- **Directions for this task**
Starting with the line containing "Viewport: 1366px width, 656px height." and going on through the line containing "pyautogui.click(x=1500, y=110)", give those lines of the entries again, requests included, but scale every click coordinate in the answers by 2.25 and round each to a whole number, with halves rounding up. Reproduce only those lines, and leave the pictures out.

[Item coordinate data]
◇ ◇ ◇ ◇ ◇ ◇ ◇

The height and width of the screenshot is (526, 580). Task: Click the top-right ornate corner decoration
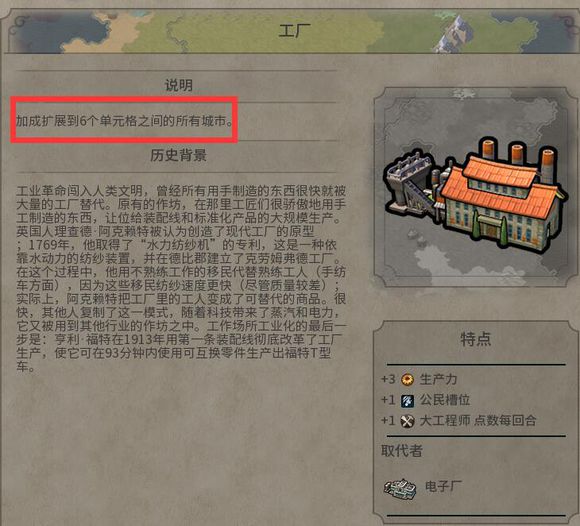click(564, 26)
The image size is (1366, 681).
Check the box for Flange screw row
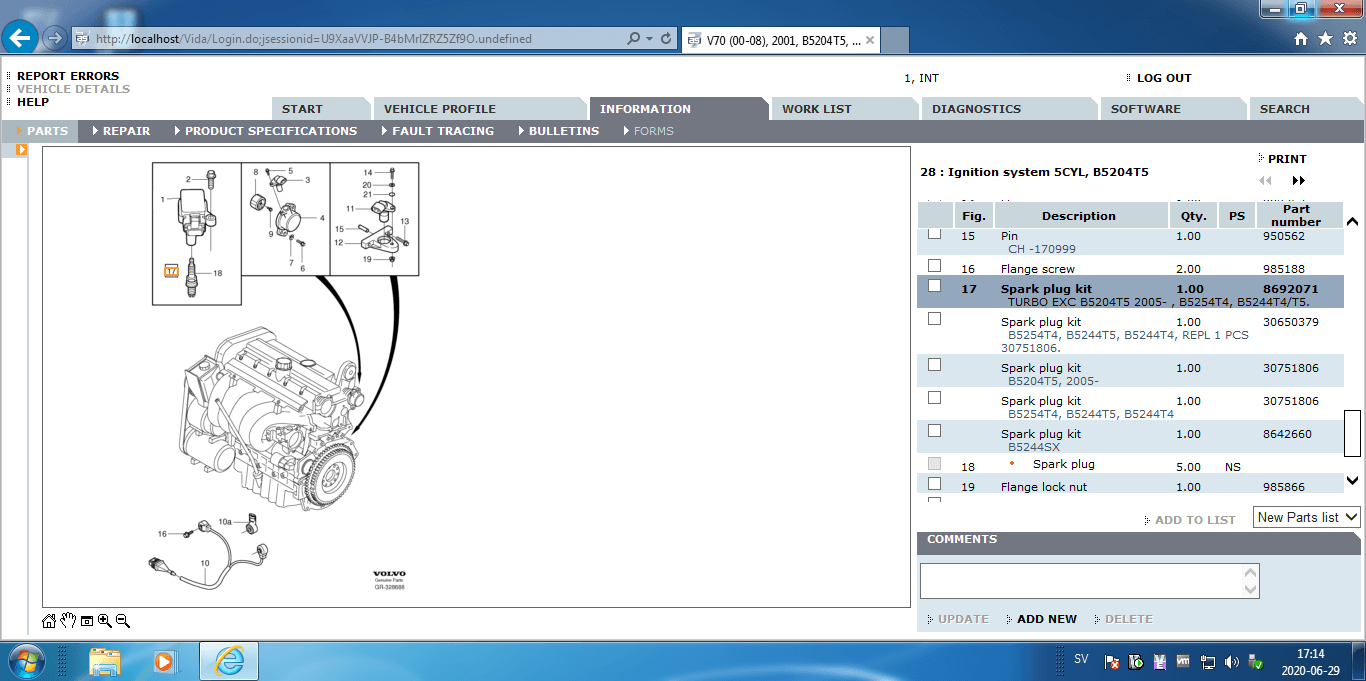934,266
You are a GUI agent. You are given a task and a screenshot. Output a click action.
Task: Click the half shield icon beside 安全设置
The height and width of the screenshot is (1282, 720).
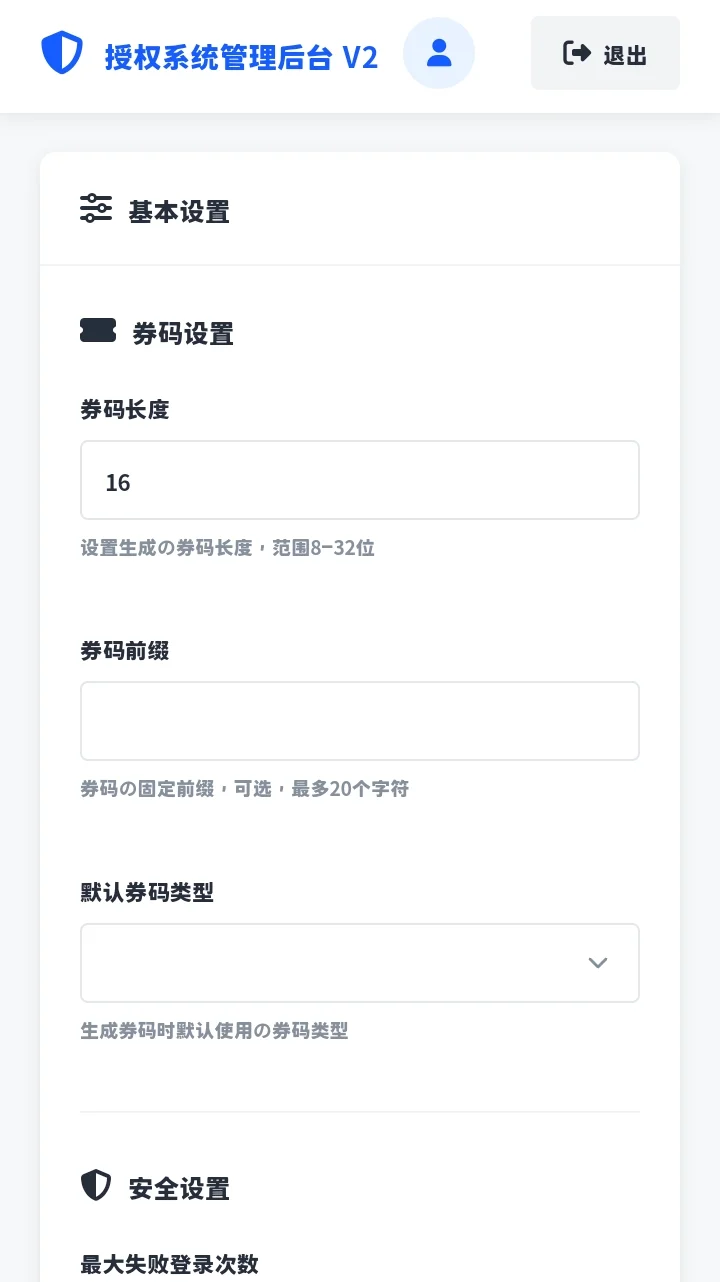click(95, 1186)
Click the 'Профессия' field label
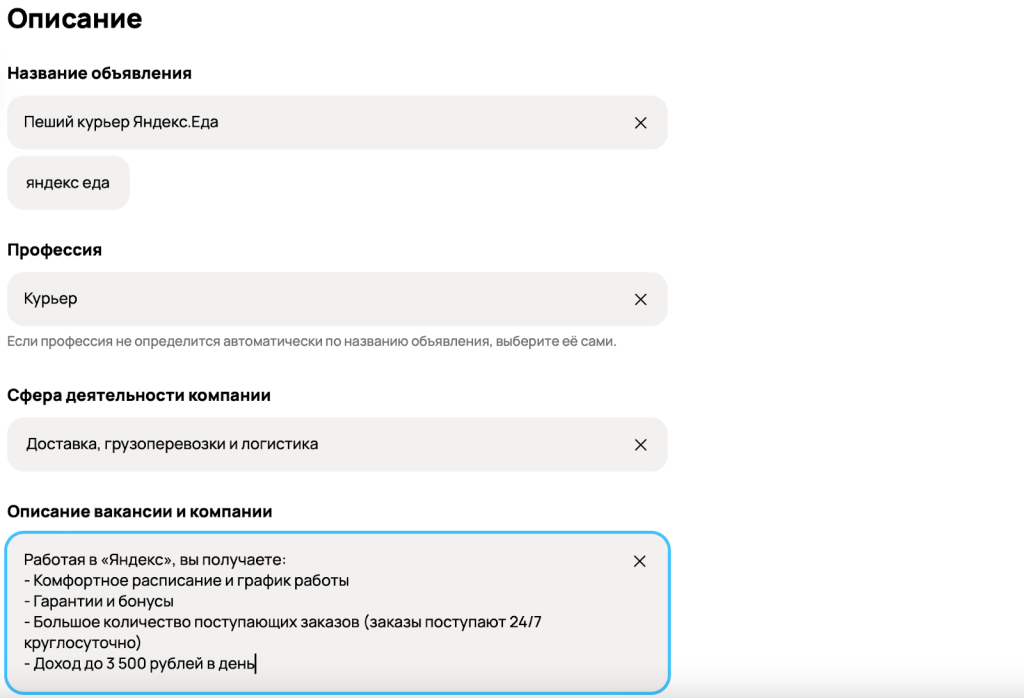This screenshot has height=698, width=1024. (55, 250)
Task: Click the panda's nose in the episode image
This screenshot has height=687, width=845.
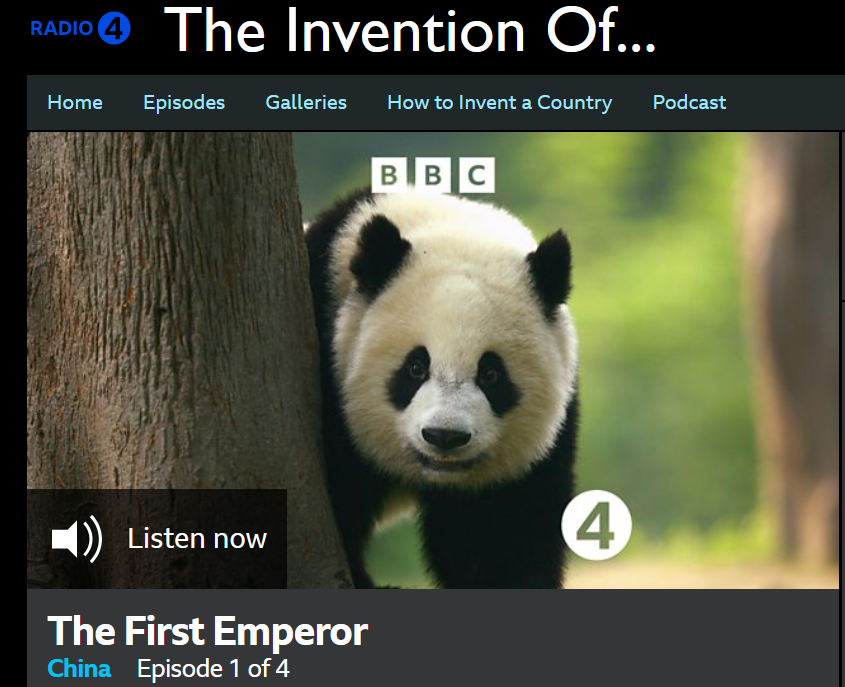Action: pyautogui.click(x=446, y=438)
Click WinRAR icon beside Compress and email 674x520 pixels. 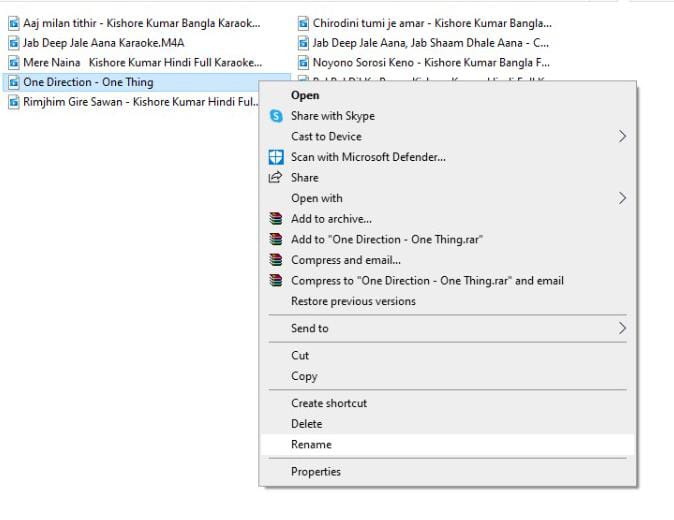click(276, 260)
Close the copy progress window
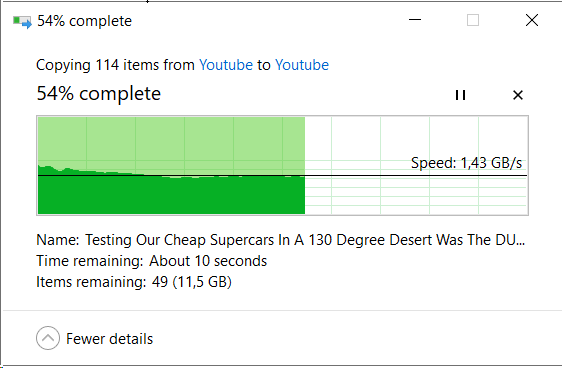 (532, 20)
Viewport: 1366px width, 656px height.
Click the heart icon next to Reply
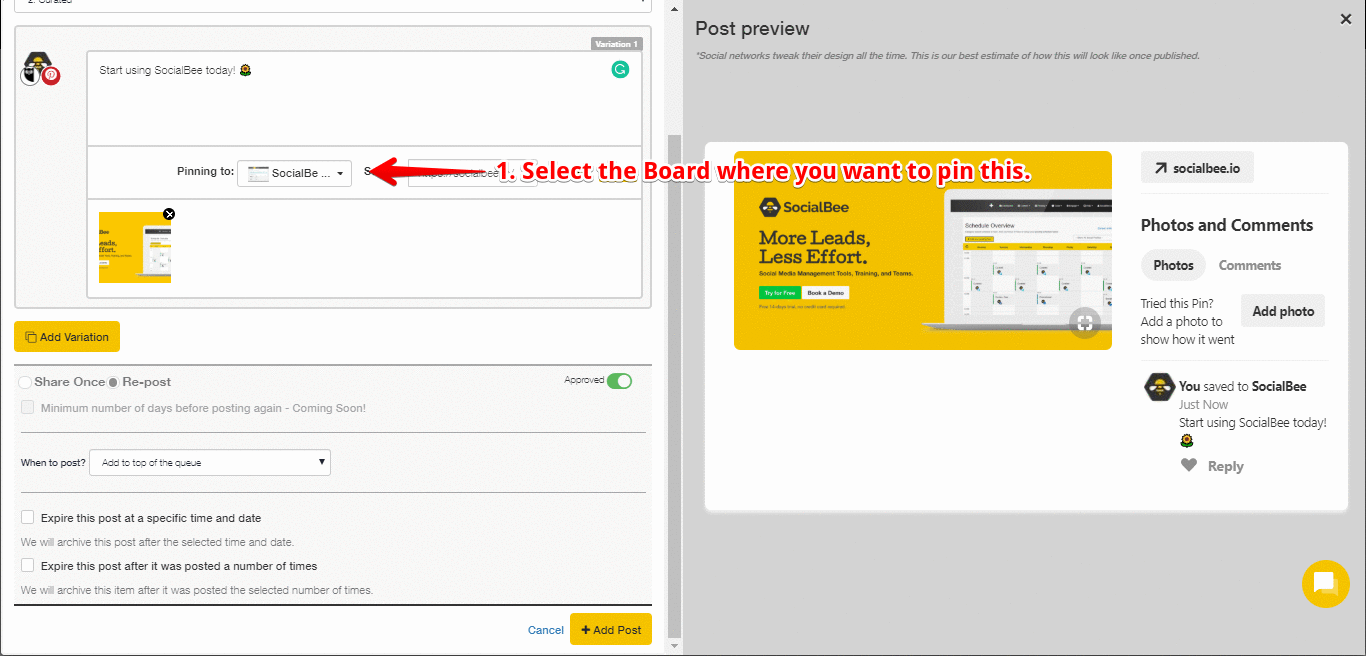pyautogui.click(x=1188, y=465)
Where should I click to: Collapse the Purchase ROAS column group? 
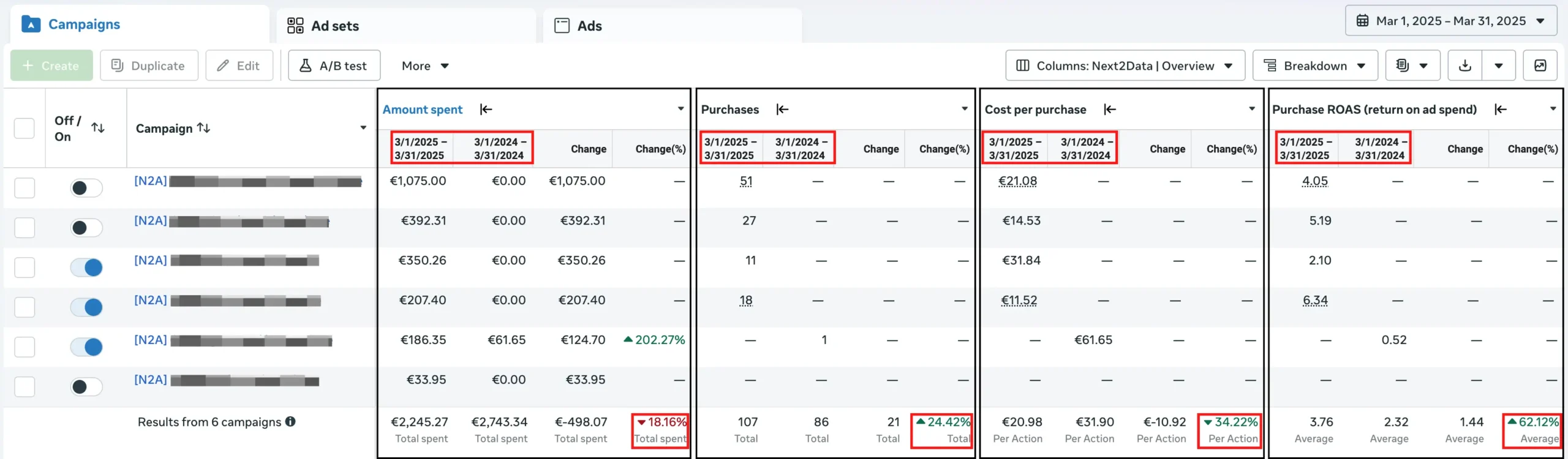pyautogui.click(x=1500, y=110)
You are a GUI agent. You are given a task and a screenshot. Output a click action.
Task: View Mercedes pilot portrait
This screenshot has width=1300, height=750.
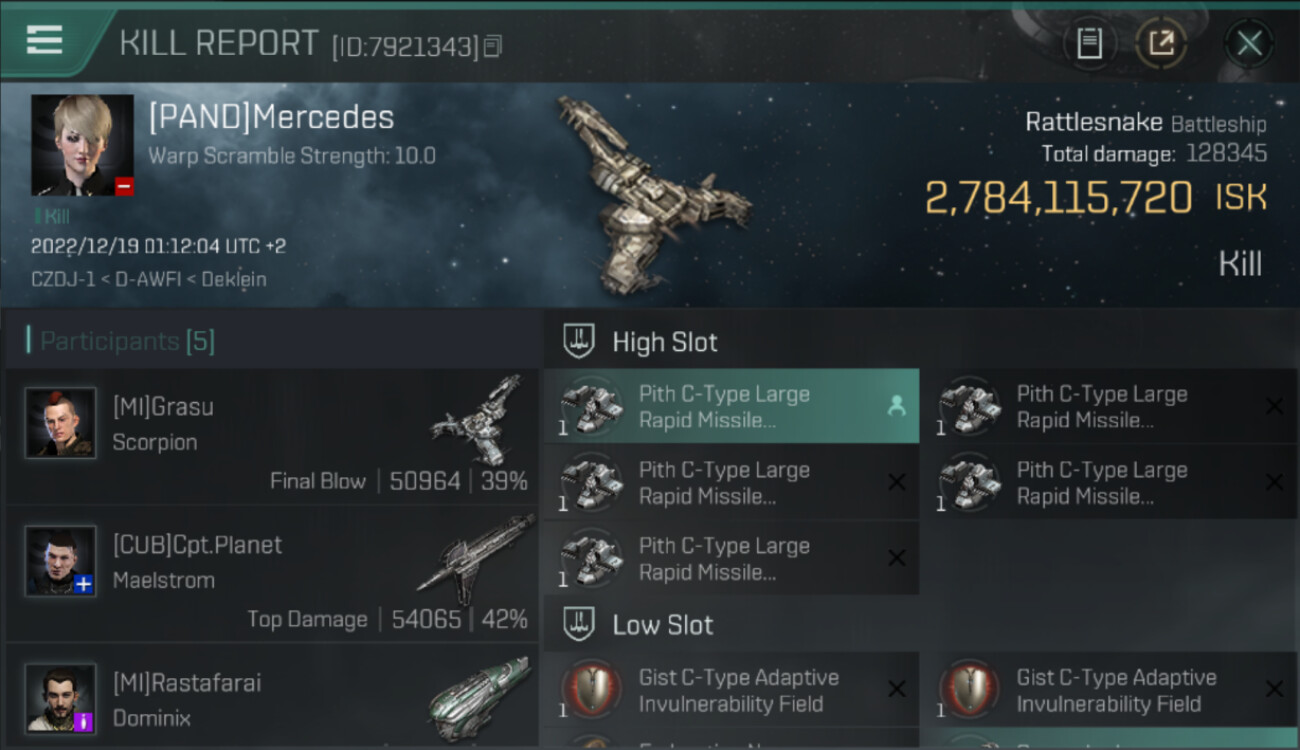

◇ ◇ ◇ ◇ ◇ ◇ ◇

- **Written solution**
Viewport: 1366px width, 656px height.
Click the heart icon next to Reply
pyautogui.click(x=2673, y=1046)
Where should I click to: Collapse the Purchase ROAS column group? 
pyautogui.click(x=3375, y=248)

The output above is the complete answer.